#### Required action
Please show each line of the listing where "computer" is present.

■ ■ ■ ■ ■

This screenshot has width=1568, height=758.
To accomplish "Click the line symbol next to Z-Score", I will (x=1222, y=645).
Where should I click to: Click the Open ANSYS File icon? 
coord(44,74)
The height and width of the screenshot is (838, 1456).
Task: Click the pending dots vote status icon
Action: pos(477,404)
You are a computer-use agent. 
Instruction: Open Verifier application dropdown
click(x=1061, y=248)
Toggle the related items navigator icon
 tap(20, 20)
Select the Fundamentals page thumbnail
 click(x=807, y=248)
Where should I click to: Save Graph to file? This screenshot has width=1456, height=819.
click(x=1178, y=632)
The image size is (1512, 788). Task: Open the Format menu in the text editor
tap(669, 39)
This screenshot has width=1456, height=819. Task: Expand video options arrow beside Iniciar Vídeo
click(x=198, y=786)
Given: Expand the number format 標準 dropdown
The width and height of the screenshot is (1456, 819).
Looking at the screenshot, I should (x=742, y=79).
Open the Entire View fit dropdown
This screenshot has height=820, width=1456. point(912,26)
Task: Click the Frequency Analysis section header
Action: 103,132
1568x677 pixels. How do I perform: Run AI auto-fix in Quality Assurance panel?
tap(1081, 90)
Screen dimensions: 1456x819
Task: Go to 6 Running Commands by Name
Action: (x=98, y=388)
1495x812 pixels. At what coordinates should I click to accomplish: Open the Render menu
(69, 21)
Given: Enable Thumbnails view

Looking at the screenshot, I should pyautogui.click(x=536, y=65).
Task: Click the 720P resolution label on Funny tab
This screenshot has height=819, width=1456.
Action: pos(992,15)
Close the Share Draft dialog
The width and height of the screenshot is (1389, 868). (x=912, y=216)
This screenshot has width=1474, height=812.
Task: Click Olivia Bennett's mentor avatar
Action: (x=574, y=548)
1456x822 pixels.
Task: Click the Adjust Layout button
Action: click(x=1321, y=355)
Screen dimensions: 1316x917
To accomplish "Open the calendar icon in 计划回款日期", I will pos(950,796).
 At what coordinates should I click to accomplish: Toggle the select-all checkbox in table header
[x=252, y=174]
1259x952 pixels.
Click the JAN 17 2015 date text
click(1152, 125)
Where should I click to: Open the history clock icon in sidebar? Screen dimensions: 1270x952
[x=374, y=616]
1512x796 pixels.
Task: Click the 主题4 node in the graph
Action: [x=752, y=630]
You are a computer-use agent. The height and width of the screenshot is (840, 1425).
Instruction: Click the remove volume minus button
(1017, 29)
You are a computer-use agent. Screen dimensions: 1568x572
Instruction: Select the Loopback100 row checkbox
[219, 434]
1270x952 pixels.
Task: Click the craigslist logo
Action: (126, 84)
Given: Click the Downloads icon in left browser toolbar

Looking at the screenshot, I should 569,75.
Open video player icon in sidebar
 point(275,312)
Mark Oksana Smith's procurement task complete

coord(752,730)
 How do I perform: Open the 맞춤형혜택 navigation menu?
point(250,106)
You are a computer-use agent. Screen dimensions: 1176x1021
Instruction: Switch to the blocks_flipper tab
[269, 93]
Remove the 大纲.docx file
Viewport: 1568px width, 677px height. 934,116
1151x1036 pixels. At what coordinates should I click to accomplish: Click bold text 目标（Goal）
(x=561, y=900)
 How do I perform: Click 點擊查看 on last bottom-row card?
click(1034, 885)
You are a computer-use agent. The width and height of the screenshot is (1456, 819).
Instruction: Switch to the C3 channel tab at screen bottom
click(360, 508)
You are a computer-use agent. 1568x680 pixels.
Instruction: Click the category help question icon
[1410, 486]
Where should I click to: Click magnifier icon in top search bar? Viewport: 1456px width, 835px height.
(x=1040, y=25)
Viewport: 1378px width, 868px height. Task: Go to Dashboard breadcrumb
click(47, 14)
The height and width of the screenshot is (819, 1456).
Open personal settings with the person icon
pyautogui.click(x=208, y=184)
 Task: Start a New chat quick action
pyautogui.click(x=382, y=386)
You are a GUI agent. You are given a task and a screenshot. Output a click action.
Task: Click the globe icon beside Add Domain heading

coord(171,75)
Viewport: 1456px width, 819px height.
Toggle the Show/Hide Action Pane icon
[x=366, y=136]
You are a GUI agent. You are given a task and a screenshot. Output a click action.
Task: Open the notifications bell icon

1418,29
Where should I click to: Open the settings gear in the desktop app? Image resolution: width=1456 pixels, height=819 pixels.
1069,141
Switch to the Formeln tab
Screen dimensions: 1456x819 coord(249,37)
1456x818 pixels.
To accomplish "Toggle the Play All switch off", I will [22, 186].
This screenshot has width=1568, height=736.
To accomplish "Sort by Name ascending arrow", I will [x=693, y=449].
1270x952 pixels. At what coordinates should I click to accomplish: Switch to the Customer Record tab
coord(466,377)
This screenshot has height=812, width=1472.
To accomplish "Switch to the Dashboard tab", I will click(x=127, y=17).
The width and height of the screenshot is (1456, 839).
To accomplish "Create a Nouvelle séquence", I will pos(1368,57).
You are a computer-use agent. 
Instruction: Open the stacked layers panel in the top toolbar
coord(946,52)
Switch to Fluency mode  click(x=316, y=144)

■ ■ ■ ■ ■

#### Answer below
You are a computer-use agent. 
You are a computer-use agent. The height and width of the screenshot is (840, 1425).
You are a computer-use agent. Screen dimensions: 1568x572
You are a computer-use agent. Screen dimensions: 1176x1021
You are a computer-use agent. The width and height of the screenshot is (1456, 819).
You are a computer-use agent. 1568x680 pixels.
You are a computer-use agent. 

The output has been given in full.